*Arbeitsauftrag 1*:
Gib den Teil der Auflistung, der mit der Zeile mit "is (768, 1024)." beginnt und bis zum Ende der Auflistung reicht, als CSV mit den Spalten „eingabe“ und „ausgabe“ aus. Jede Zeile enthält einen Text und die zugehörige Antwort, jeweils in einem Feld in Anführungszeichen mit Leerzeichen statt Zeilenumbrüchen, und Bildverweise bleiben weg.

━━━━━ Text zur Prüfung ━━━━━

Donnerstag, 28. Juli 2011

High sein oder nicht high sein,

das ist hier die Frage

Cannabisliebhaber, die nach nüchternem Tagwerk die Beine hochschlagen und sich die Stunde des Feierabends mit einer kleinen Tüte versüßen, kennen es allzu gut:Plötzlich sind sie da, die neckischen Geister, die im Kopf herumspuken und Schabernack mit uns treiben. Das ist die Stunde der Inspiration, wenn die Hefe des Denkens gärt und selbst dem größten Armleuchter ein Licht aufgeht.

Lieben Sie Shakespeare – den großen Dramatiker und Schöpfer der Tragödie „Romeo und Julia“? Wenn ja, dann sollten Sie wissen, dass sich seine Gebeine neulich im Grabe umgedreht haben, weil man den berühmtesten Sohn Englands posthum als Haschischraucher denunzieren will. Anthropologen wollen nämlich die letzte Ruhestätte des mutmaßlichen Hochleistungskiffers in Stratford öffnen und ein Drogenscreening durchführen. Anlass der Leichenfledderei gaben vierhundert Jahre alte Tonpfeifen, die sich bei der Sanierung des Geburtshauses des Meisters anfanden und somit ein untrügliches Indiz dafür sind, dass der gute William beim Dichten und Denken gedopt war. Das ist natürlich ziemlich starker Tobak für die Shakespeare-Freaks, und der Streit um die wahre Identität des dichtenden Phantoms entgleist zusehends zu einem skurrilen Medienspektakel der britischen Regenbogenpresse.

━━━━━ Bereitgestellte Daten ━━━━━

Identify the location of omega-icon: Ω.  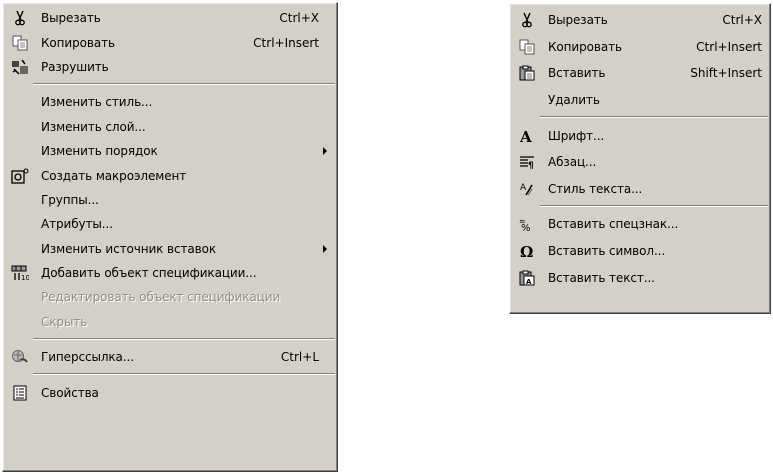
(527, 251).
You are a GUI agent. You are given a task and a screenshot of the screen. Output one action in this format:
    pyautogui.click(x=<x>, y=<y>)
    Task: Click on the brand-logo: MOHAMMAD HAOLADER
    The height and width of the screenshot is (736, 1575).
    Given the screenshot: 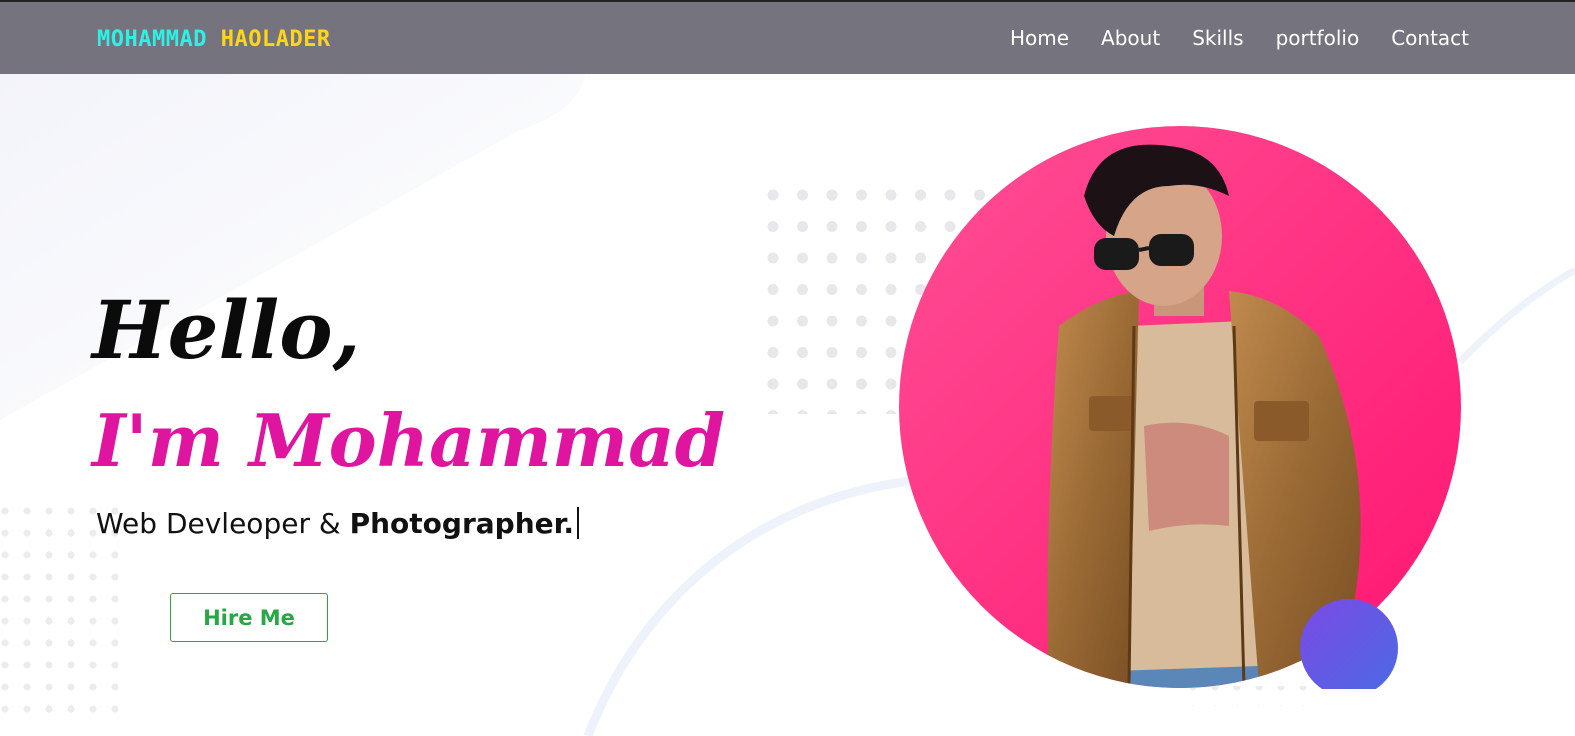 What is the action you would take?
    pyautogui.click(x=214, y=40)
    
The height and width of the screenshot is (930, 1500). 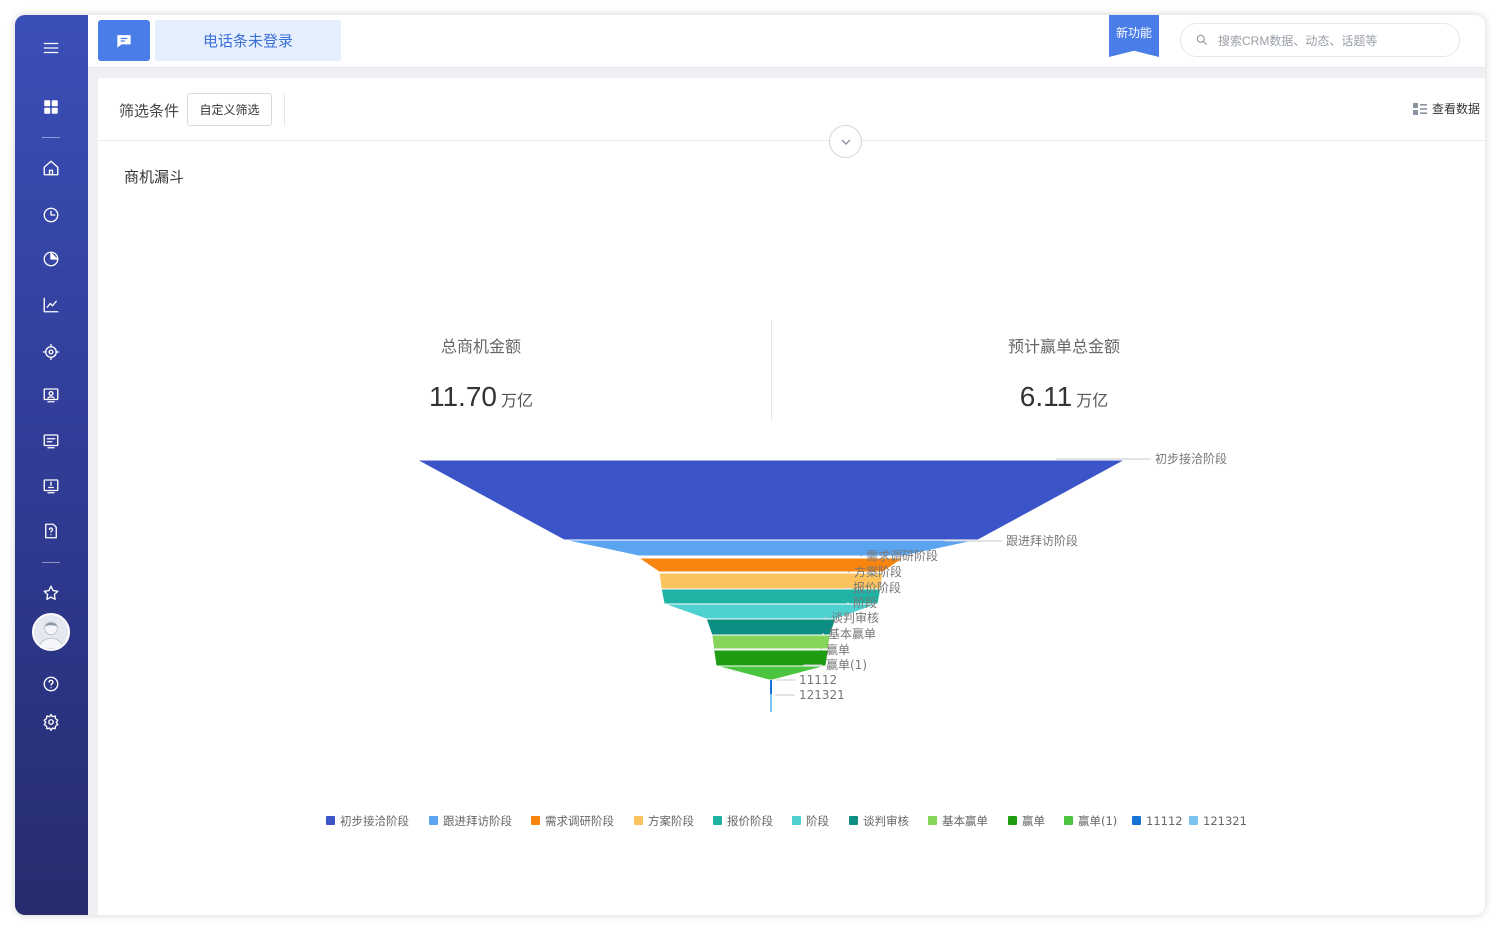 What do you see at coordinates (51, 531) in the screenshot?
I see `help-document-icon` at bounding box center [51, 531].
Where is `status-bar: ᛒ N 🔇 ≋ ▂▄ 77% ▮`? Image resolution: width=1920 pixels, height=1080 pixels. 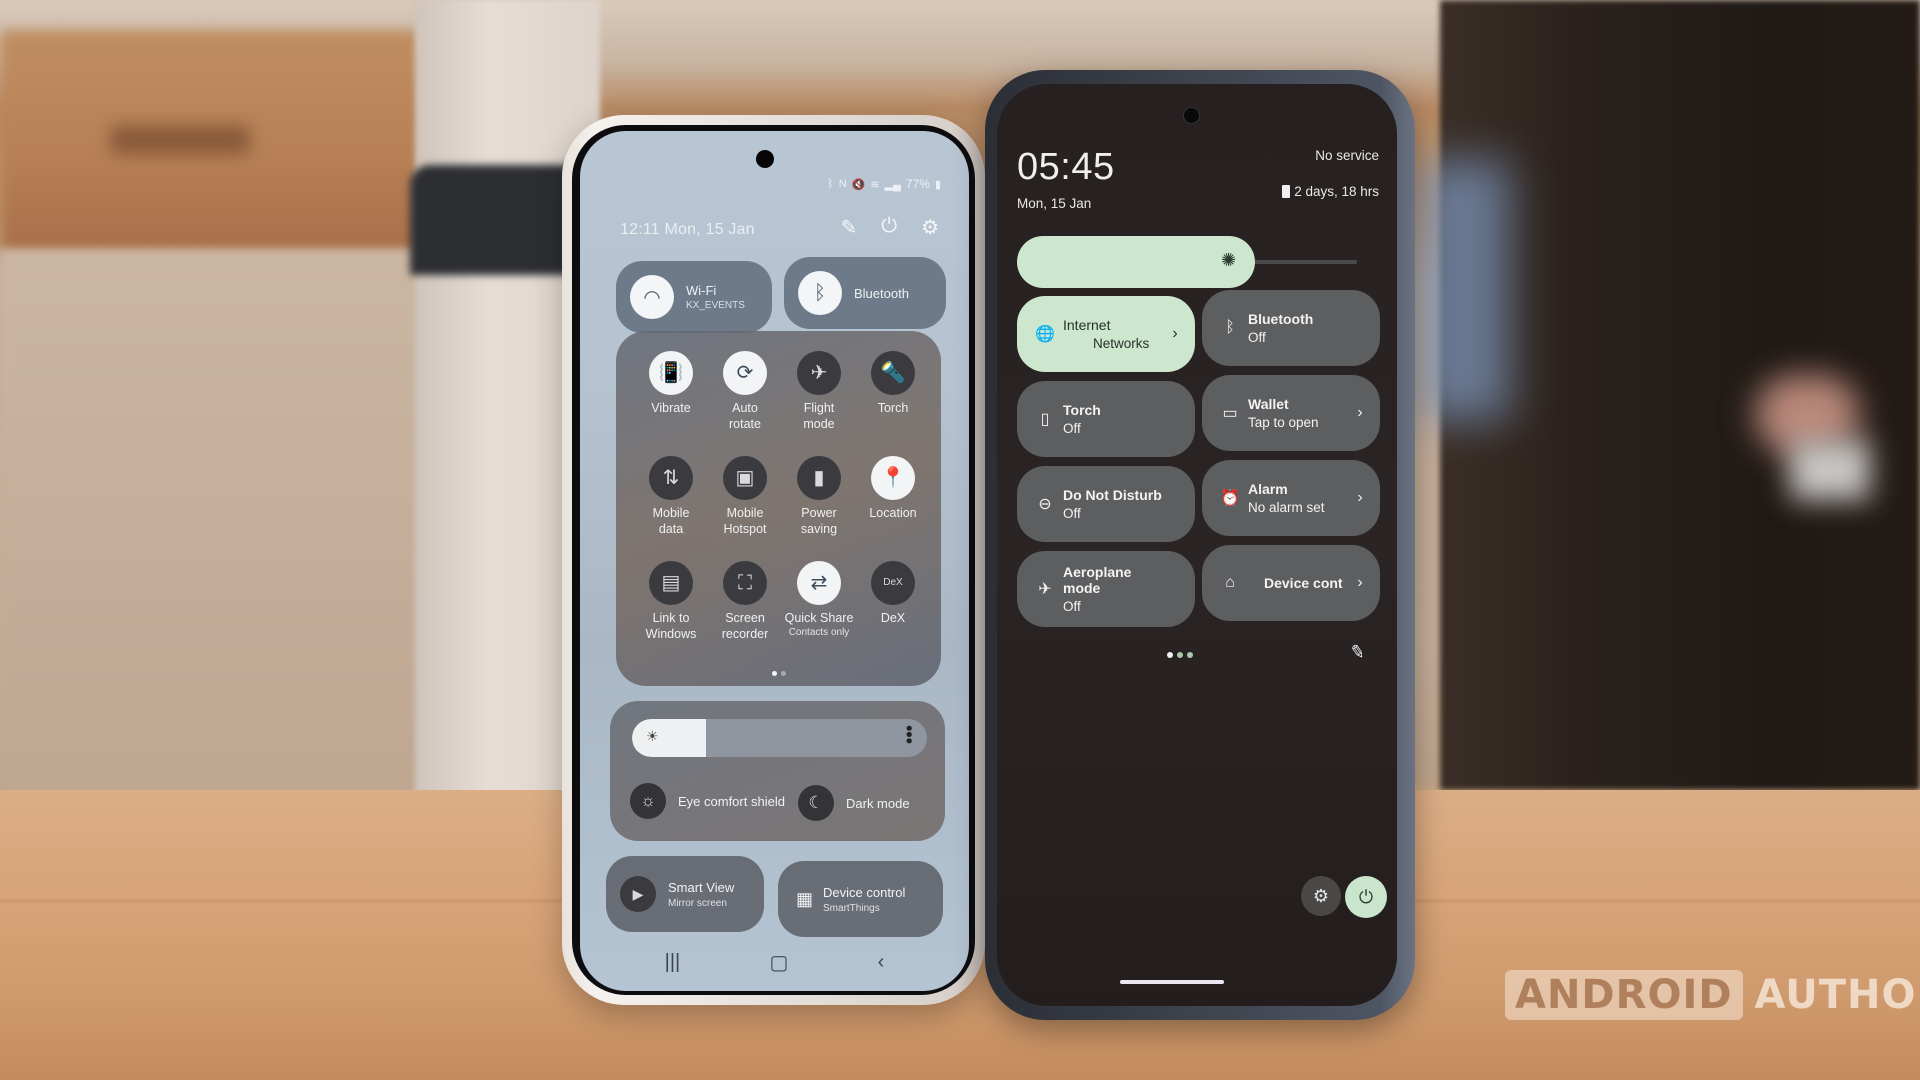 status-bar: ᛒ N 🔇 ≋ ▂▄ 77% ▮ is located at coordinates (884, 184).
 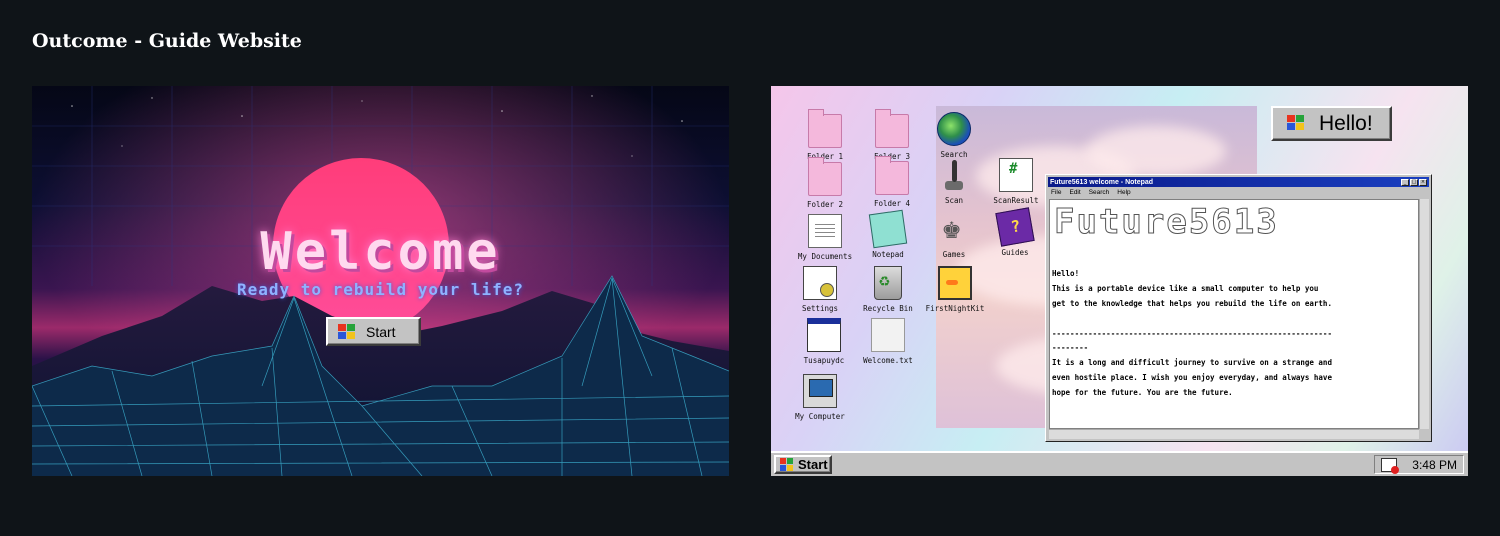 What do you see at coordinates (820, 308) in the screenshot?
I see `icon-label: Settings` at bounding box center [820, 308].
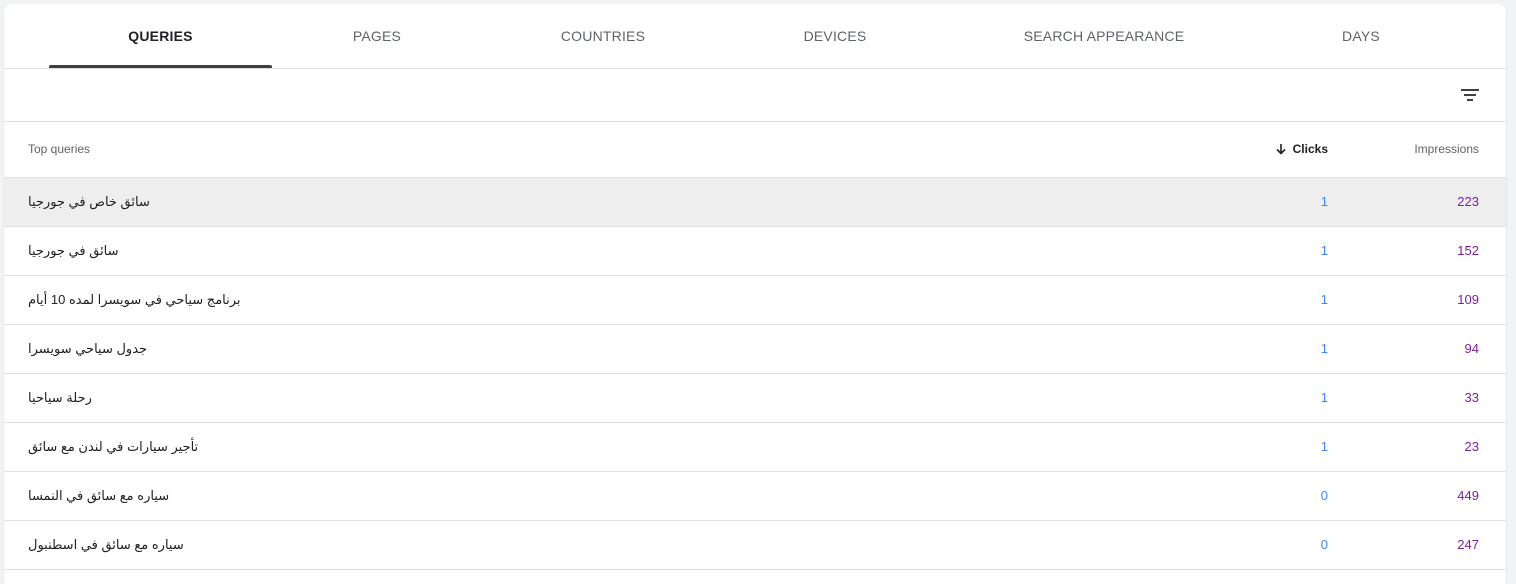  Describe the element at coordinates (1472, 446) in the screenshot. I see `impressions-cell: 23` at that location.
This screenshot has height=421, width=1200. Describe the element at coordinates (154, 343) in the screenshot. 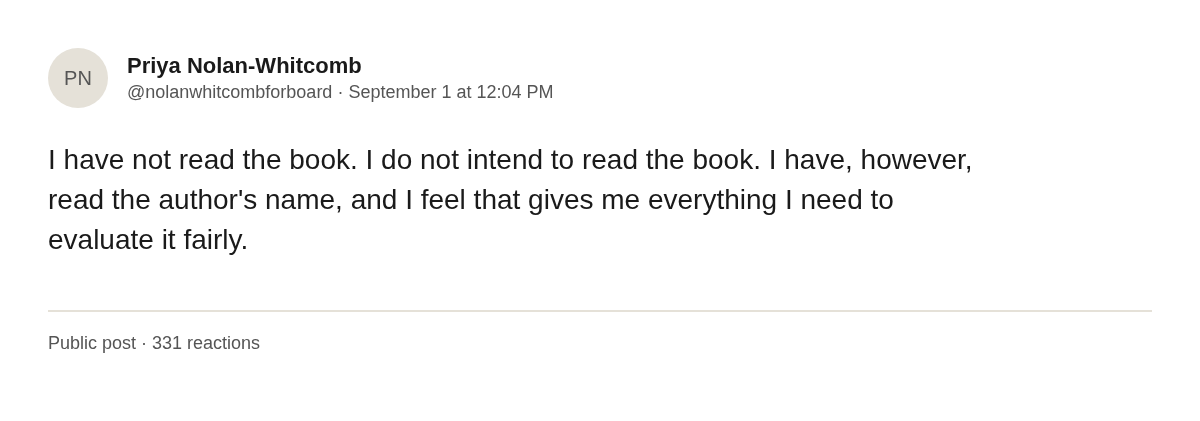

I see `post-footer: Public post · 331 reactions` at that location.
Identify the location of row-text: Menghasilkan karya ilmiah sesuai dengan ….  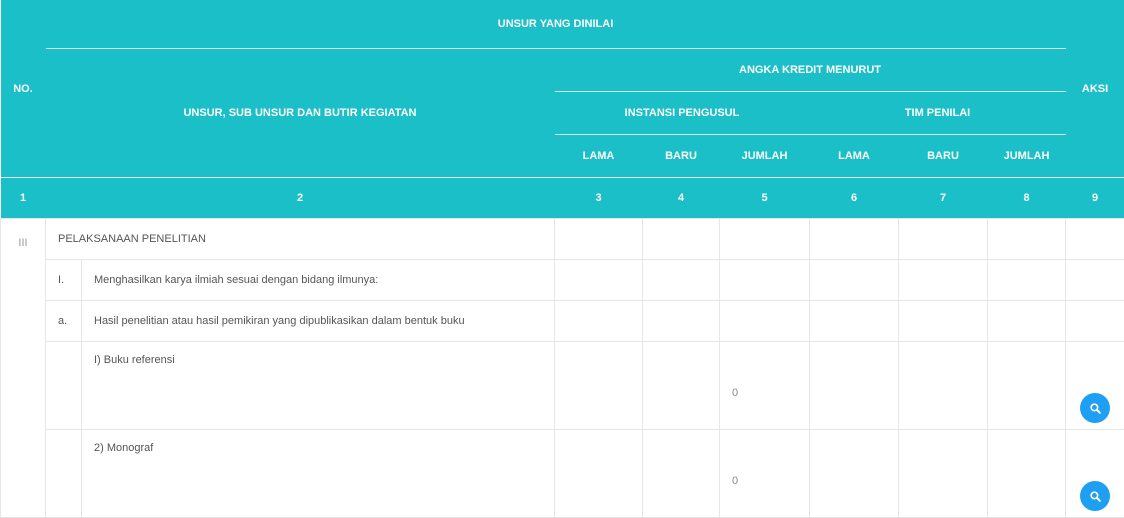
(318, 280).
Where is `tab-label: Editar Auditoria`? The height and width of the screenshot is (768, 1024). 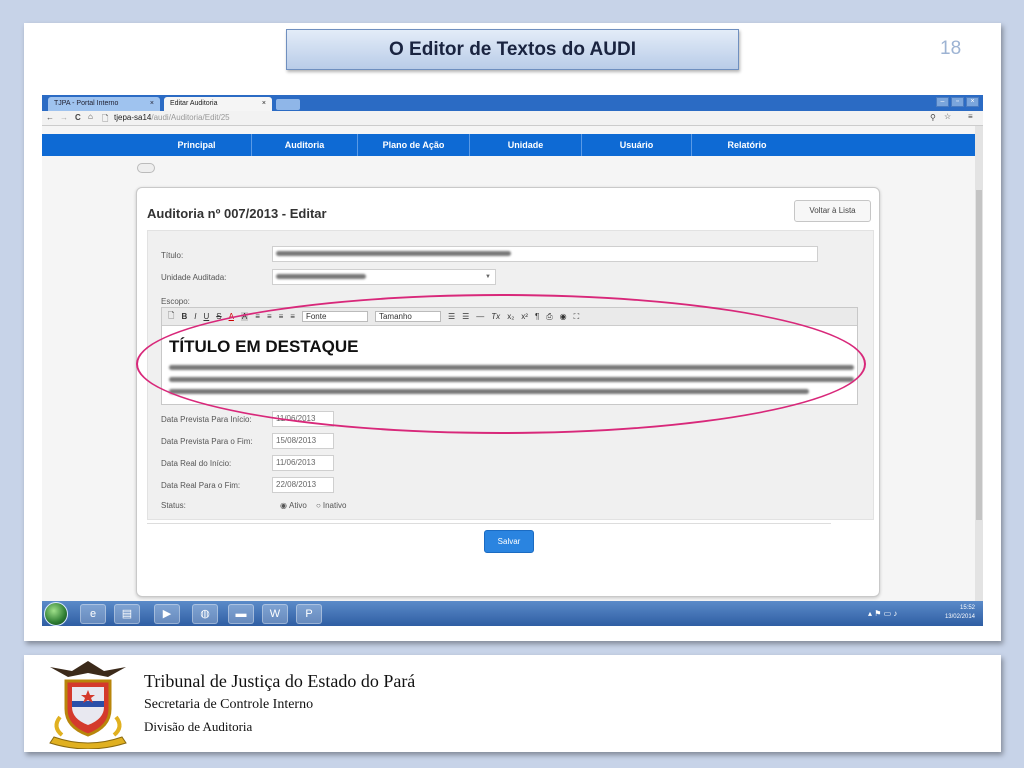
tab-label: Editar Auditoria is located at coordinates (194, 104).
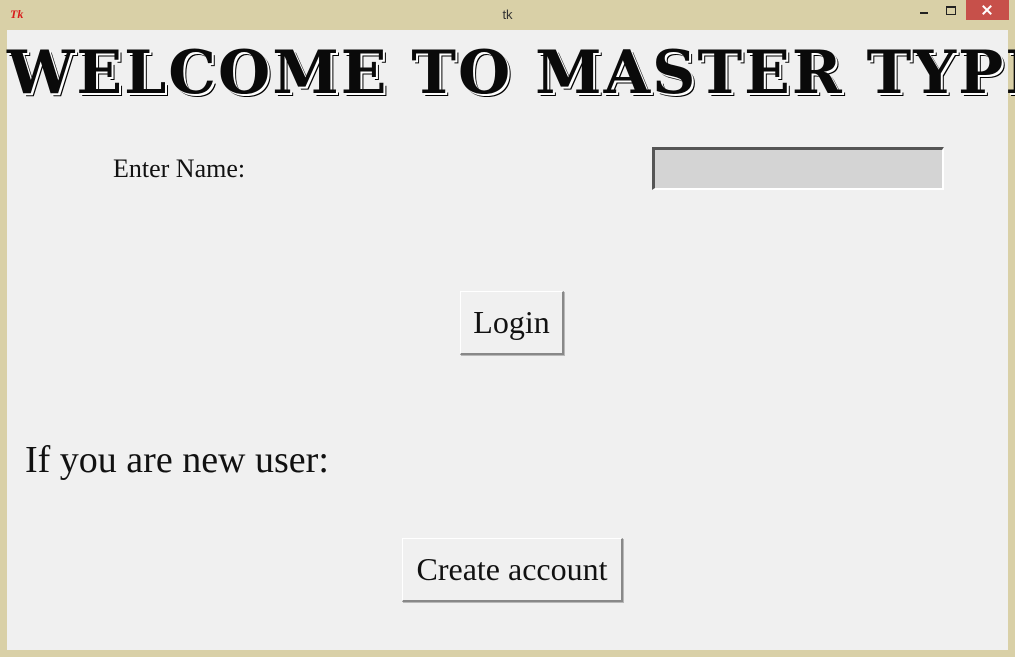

━━━━━

*Arbeitsauftrag 2*:
Was wurde laut dem Text über Shakespeare bei der Sanierung seines Geburtshauses gefunden?

*Deine Lösung 1*:
eingabe,ausgabe
"Where is `tab-label: Editar Auditoria`? The height and width of the screenshot is (768, 1024).","tab-label: Editar Auditoria is located at coordinates (194, 104)."

*Deine Lösung 2*:
Vierhundert Jahre alte Tonpfeifen.